# Task to complete
Print the stretch of material from the line containing "Select the Public Hostname cell in row one" through the line containing "pos(191,316)", both included, exactly as it appears there. Leave out the pictures.
# start of Input records
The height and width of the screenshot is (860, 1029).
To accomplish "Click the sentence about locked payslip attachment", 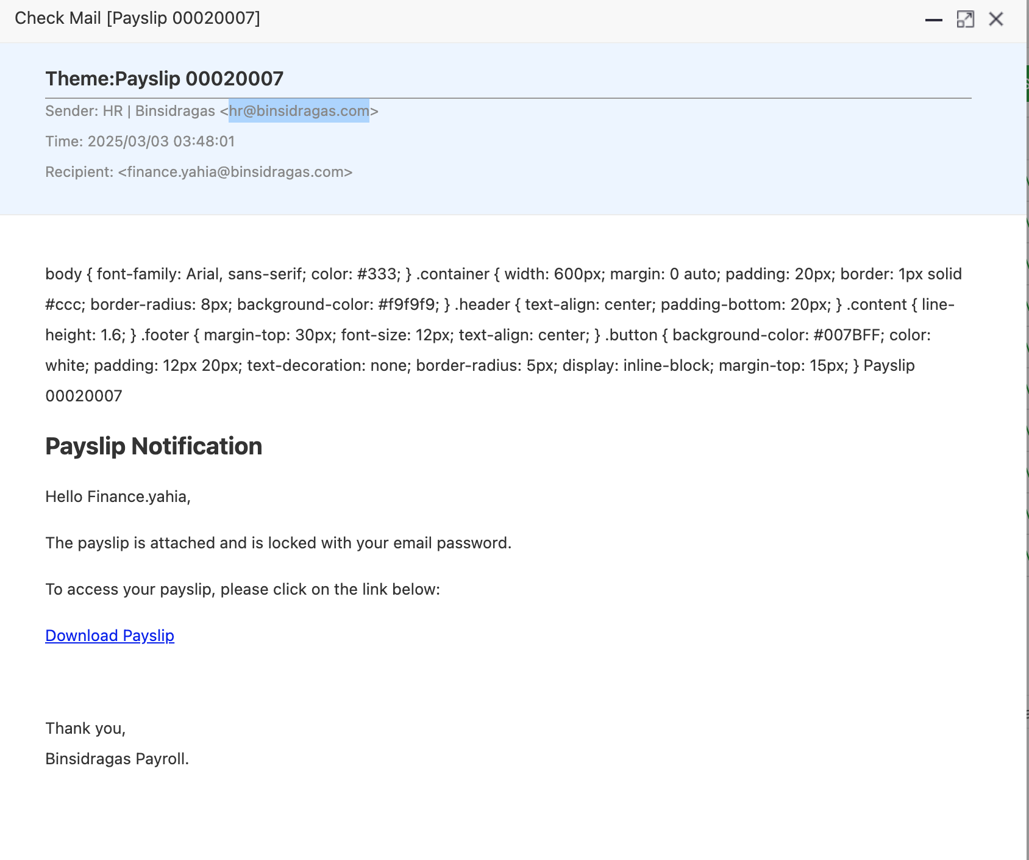I will point(278,543).
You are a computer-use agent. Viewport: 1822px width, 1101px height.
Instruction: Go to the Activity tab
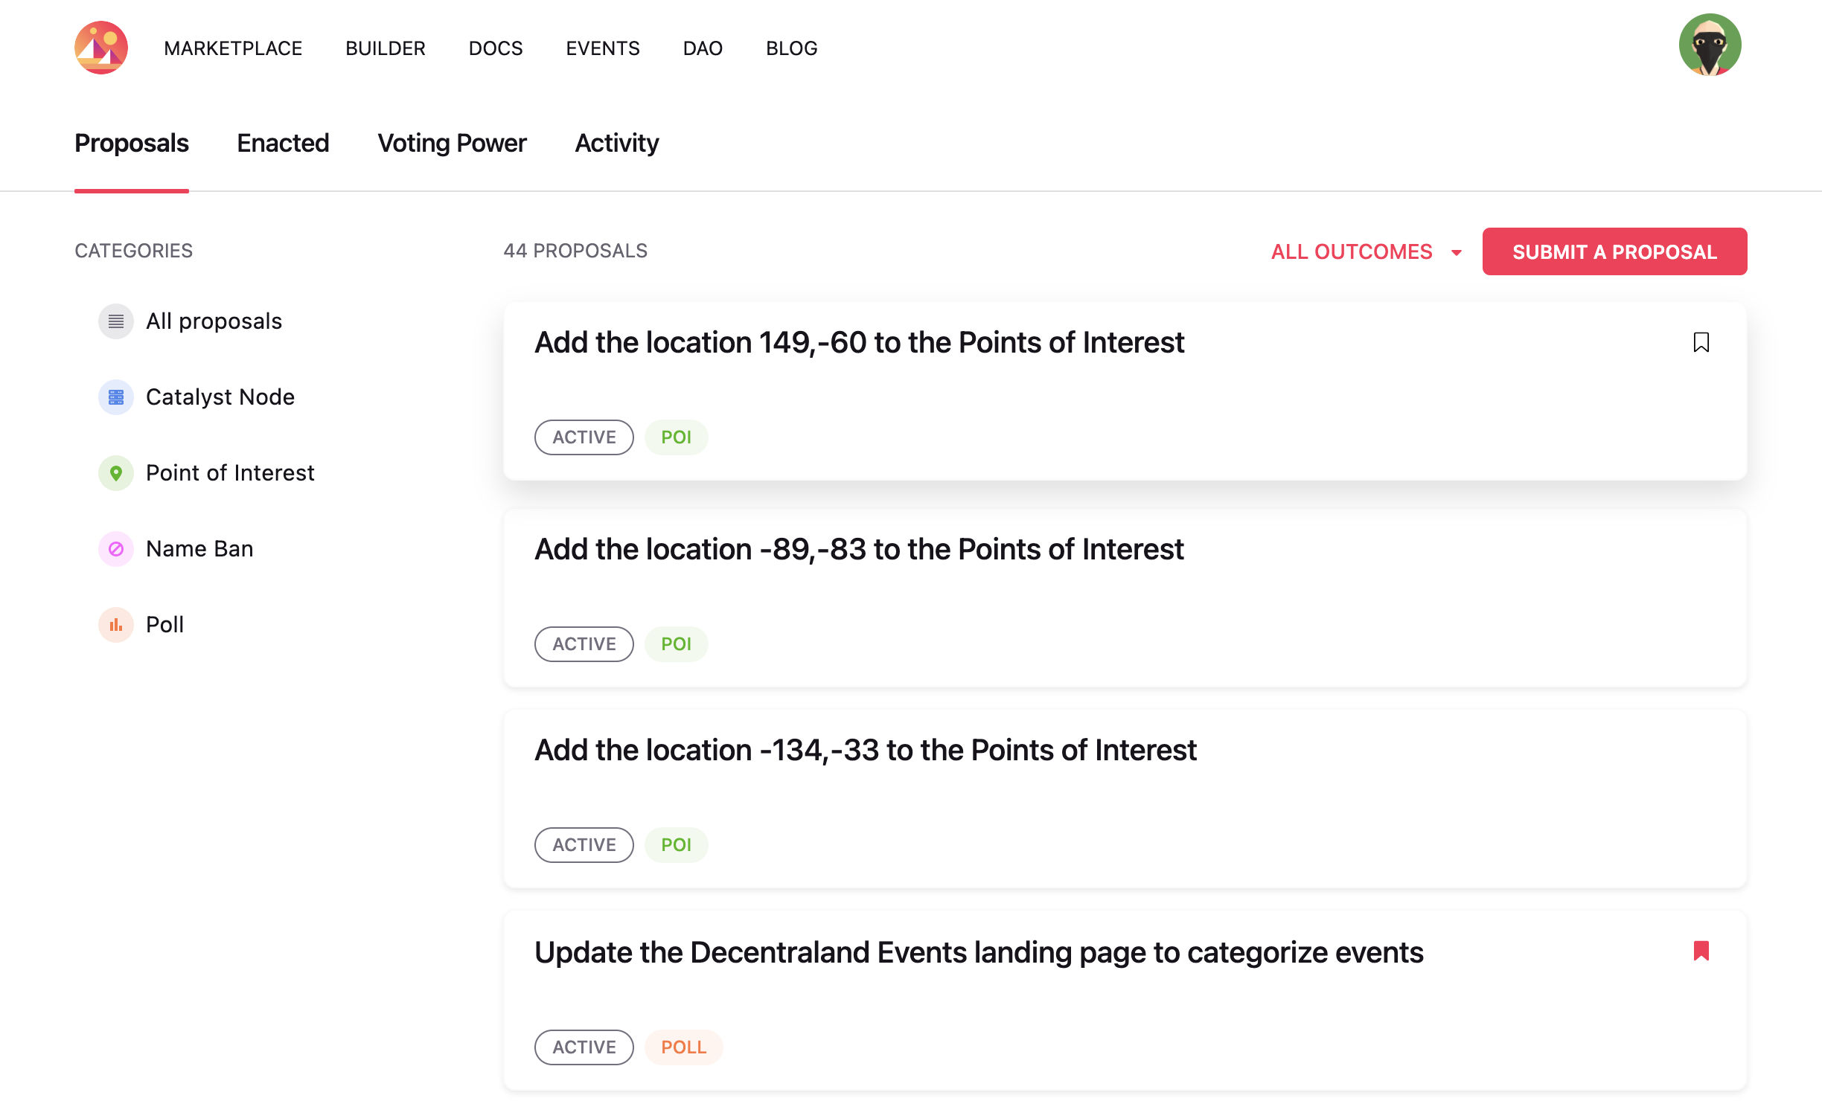tap(616, 143)
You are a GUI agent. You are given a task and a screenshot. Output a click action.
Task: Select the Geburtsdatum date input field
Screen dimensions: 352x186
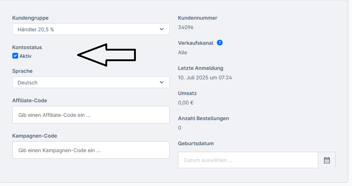point(248,160)
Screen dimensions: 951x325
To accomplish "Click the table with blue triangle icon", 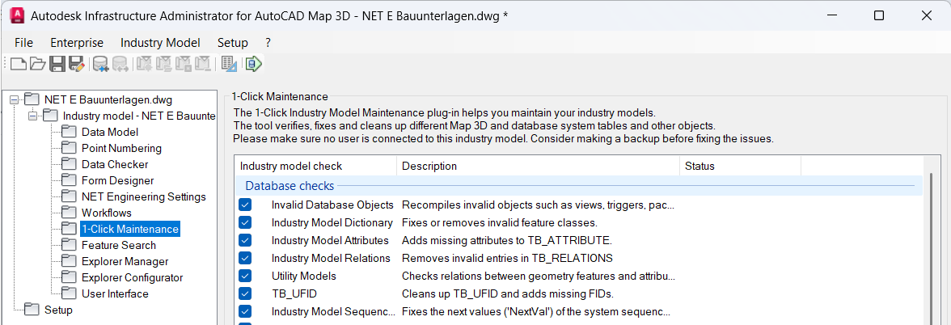I will (x=229, y=64).
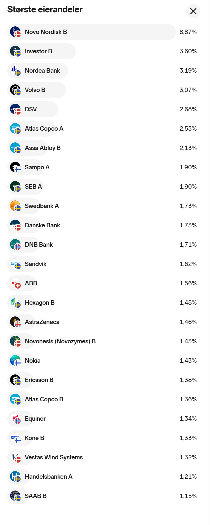Click the Handelsbanken A logo icon
Screen dimensions: 210x525
pos(15,477)
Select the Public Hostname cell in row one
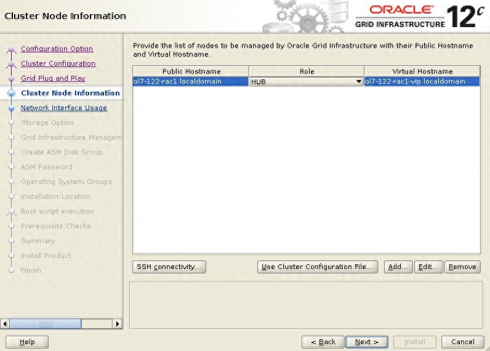The height and width of the screenshot is (351, 490). 190,81
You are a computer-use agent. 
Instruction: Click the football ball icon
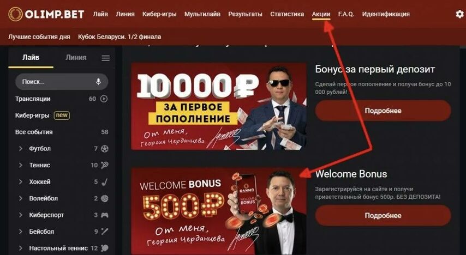(105, 148)
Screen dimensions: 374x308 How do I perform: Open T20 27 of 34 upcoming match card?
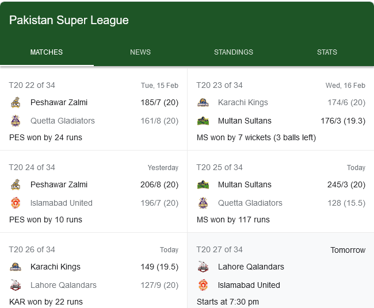coord(281,271)
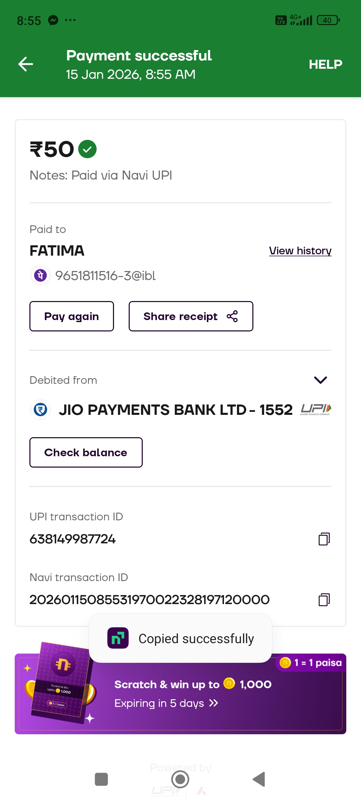Tap Share receipt button
Viewport: 361px width, 801px height.
pos(191,316)
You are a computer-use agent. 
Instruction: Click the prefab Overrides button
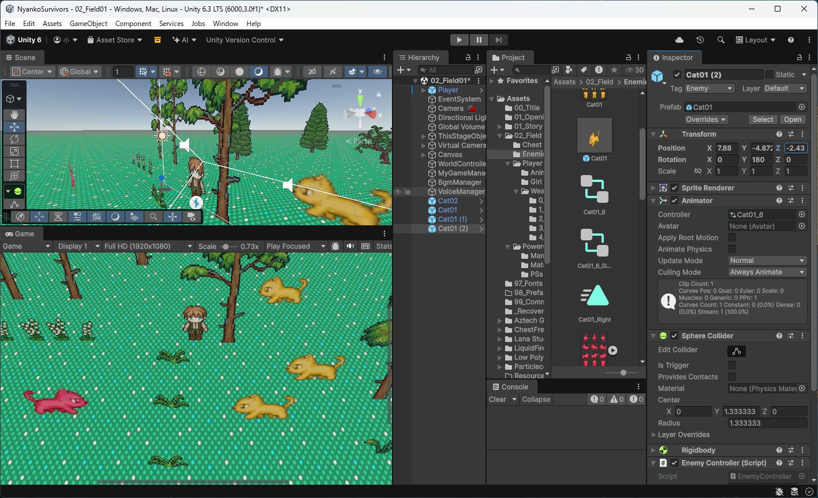coord(706,120)
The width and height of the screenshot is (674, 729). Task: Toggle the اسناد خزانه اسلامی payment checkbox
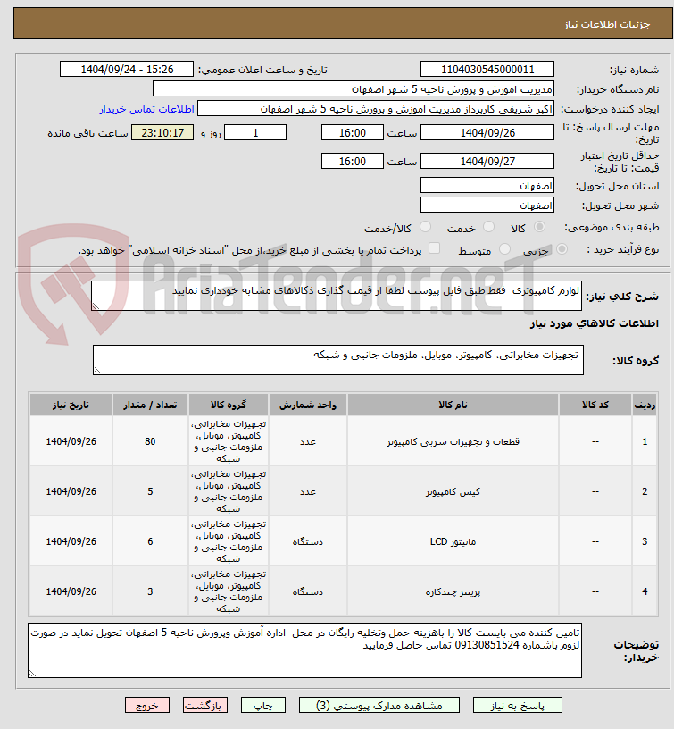(435, 248)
# end of Input records
# Answer
Select the Public Hostname cell in row one
The height and width of the screenshot is (351, 490). 190,81
You are a computer-use agent. 
Instruction: Click the football ball icon
(105, 148)
Screen dimensions: 374x308 How do I perform: Open T20 27 of 34 upcoming match card?
coord(281,271)
Tap Share receipt button
Viewport: 361px width, 801px height.
pos(191,316)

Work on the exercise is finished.